WORK TO COMPLETE:
Only lines with the string "menu" matter here; gather them from the material below.
--- START ---
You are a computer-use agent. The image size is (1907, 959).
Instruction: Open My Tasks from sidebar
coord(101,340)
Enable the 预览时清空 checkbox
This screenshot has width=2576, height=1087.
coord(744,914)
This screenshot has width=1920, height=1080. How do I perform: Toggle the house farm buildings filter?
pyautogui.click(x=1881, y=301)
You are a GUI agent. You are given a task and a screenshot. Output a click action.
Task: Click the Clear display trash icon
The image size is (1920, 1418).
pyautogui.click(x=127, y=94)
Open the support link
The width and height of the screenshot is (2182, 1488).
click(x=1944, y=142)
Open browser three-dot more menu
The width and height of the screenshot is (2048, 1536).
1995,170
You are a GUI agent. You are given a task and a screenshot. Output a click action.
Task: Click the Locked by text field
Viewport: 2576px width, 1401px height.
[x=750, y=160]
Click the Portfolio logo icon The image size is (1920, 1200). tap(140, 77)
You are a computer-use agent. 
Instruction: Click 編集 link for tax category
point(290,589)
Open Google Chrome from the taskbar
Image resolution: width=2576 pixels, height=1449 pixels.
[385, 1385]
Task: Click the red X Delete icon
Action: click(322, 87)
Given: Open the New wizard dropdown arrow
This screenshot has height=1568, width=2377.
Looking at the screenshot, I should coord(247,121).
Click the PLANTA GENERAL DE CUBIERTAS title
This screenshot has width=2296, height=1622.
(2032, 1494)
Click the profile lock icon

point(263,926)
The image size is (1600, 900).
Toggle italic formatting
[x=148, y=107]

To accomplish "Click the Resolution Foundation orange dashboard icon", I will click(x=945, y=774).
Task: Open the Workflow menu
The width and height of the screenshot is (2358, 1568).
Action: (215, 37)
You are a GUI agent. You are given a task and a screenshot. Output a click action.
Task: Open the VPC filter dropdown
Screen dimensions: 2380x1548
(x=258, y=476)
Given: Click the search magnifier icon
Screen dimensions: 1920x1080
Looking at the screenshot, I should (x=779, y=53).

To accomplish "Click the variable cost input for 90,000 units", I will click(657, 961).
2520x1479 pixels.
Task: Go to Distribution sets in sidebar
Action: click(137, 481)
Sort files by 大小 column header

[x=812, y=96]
--- END ---
OUTPUT BELOW:
Open browser three-dot more menu
Task: Open the Workflow menu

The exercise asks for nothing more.